Aim of the task
Can you copy, word for word, the passage in the Oxford Preservation Trust awards article below, starting with "As well as focusing" and going on through "excellent glare control."?

Given text

Two Capital Projects buildings win Oxford Preservation Trust awards
The Kennedy Institute of Rheumatology at Old Road Campus and the Wolfson Building at the John Radcliffe hospital were both among the winners at the 2021 Oxford Preservation Trust (OPT) awards
The annual awards aim to celebrate the finest additions to Oxford's built environment. They usually include several major University construction projects and this year is no exception.
The Wolfson Building received a plaque - OPT's highest accolade for the best new buildings created in the city. Completed in 2020, it provides purpose-built facilities for the Wolfson Centre for the Prevention of Stroke and Dementia, as well as research space for the Wellcome Centre for Integrative Neuroimaging. Both these units are part of the University’s Nuffield Department of Clinical Neurosciences within the Medical Sciences Division.
Meanwhile the Kennedy Institute's recent rooftop extension received both a certificate commending it as one of Oxford's best new buildings and the OPT Green Award in recognition of the project team's efforts to create a more sustainable building. The Institute's main structure was built several years ago, but over the last year a rooftop extension has been added to give the building's occupants more space. In both cases, design and construction was managed by the Capital Projects team, with the close involvement of other teams including Environmental Sustainability, who played a key part in increasing energy efficiency at the Kennedy Institute.
The rooftop extension drew on the principles of Passivhaus design, creating an very airtight structure with all windows triple-glazed and care taken throughout to seal gaps and eliminate ‘thermal bridging’ – a problem in which heat-conducting elements such as metal fixings protrude through the building’s insulation, allowing heat to escape more easily than it should.
As well as focusing on the extension itself, the team also worked hard to improve the existing building’s environmental performance – a challenging task as it had not been designed with airtightness in mind. They added insulation and in some places removed unnecessary glazing, ultimately creating a building with very limited permeability to air, combining plenty of daylight with excellent glare control.

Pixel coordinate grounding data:
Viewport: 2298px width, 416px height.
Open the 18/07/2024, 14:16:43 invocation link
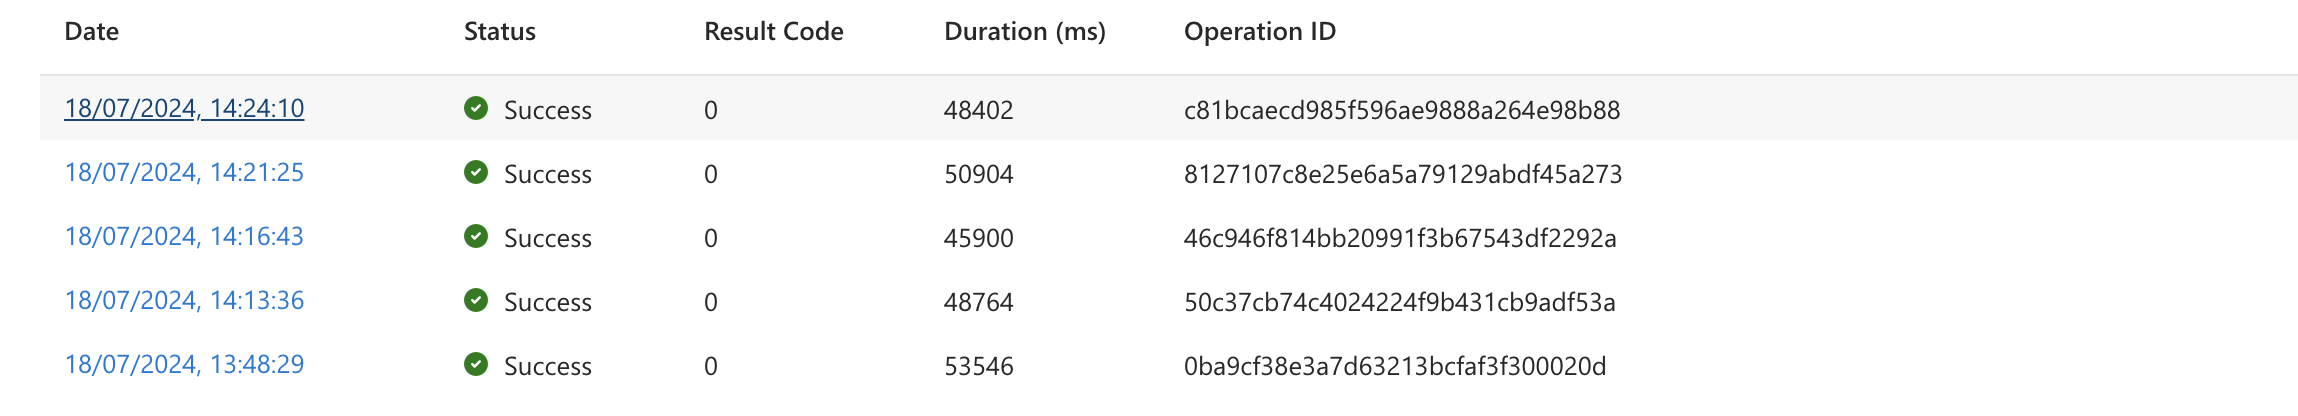184,236
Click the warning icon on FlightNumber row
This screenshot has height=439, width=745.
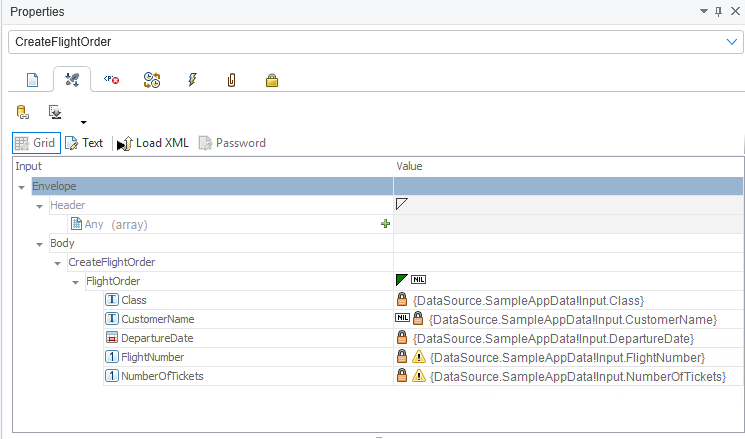(419, 357)
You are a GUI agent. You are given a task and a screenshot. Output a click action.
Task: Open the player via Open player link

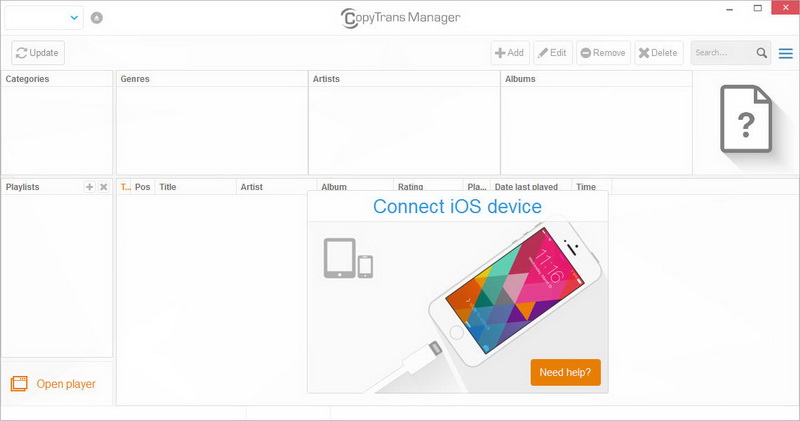coord(66,384)
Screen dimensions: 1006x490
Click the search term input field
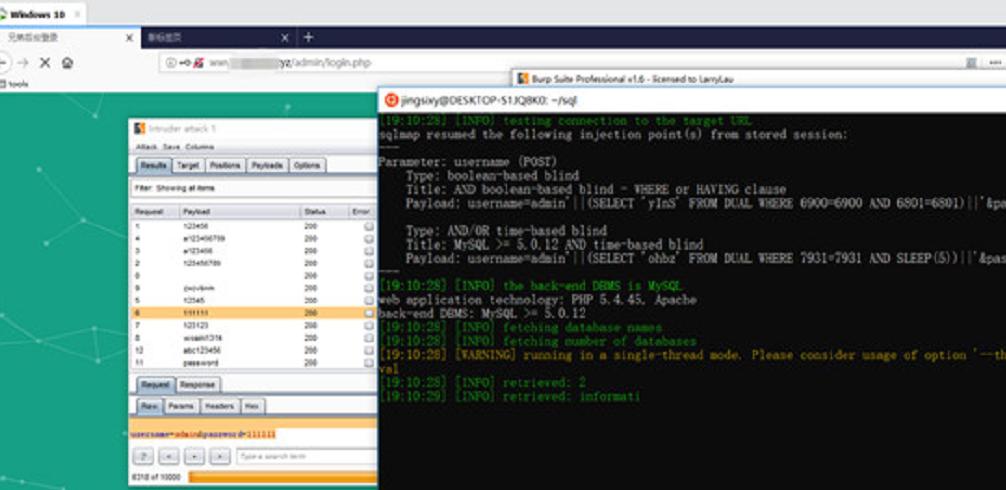304,457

Answer to the exercise
As well as focusing on the extension itself, the team also worked hard to improve the existing building’s environmental performance – a challenging task as it had not been designed with airtightness in mind. They added insulation and in some places removed unnecessary glazing, ultimately creating a building with very limited permeability to air, combining plenty of daylight with excellent glare control.